======== Exercise data ========
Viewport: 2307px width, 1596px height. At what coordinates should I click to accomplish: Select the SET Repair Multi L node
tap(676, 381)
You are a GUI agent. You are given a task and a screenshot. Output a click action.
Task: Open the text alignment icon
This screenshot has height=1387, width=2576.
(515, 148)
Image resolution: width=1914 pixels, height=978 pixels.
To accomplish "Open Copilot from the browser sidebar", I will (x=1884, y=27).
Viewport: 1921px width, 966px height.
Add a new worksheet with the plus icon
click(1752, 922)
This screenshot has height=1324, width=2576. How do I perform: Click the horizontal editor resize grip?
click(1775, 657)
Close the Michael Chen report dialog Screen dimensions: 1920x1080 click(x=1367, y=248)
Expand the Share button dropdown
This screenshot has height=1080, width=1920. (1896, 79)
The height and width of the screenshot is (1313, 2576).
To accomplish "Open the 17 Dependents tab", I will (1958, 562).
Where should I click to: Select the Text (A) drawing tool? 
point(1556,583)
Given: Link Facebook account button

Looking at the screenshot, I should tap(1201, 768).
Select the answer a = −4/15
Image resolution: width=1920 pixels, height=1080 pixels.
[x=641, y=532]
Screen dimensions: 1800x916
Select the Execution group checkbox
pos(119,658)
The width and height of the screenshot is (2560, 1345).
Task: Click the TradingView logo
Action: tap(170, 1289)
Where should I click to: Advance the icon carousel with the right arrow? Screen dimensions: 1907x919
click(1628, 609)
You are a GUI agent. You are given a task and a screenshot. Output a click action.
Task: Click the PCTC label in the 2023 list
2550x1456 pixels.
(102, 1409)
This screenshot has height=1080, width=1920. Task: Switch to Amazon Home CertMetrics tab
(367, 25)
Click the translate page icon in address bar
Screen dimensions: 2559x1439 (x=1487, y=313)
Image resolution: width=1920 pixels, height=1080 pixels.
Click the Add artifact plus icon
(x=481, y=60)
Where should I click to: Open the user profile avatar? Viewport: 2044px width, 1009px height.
========
* [Your objective] In the data above, find the line containing "The height and", then copy it and every later line exactly.

* [Written solution]
The height and width of the screenshot is (1313, 2576).
To accomplish "Open the 17 Dependents tab", I will (1958, 562).
Where should I click to: Select the Text (A) drawing tool? 
point(1556,583)
Given: Link Facebook account button

Looking at the screenshot, I should tap(1201, 768).
Select the answer a = −4/15
Image resolution: width=1920 pixels, height=1080 pixels.
[x=641, y=532]
Screen dimensions: 1800x916
Select the Execution group checkbox
pos(119,658)
The width and height of the screenshot is (2560, 1345).
Task: Click the TradingView logo
Action: tap(170, 1289)
Where should I click to: Advance the icon carousel with the right arrow? Screen dimensions: 1907x919
click(1628, 609)
You are a GUI agent. You are given a task and a screenshot. Output a click action.
Task: Click the PCTC label in the 2023 list
2550x1456 pixels.
(102, 1409)
This screenshot has height=1080, width=1920. Task: Switch to Amazon Home CertMetrics tab
(367, 25)
Click the translate page icon in address bar
Screen dimensions: 2559x1439 (x=1487, y=313)
Image resolution: width=1920 pixels, height=1080 pixels.
Click the Add artifact plus icon
(x=481, y=60)
Where should I click to: Open the user profile avatar? Viewport: 2044px width, 1009px height.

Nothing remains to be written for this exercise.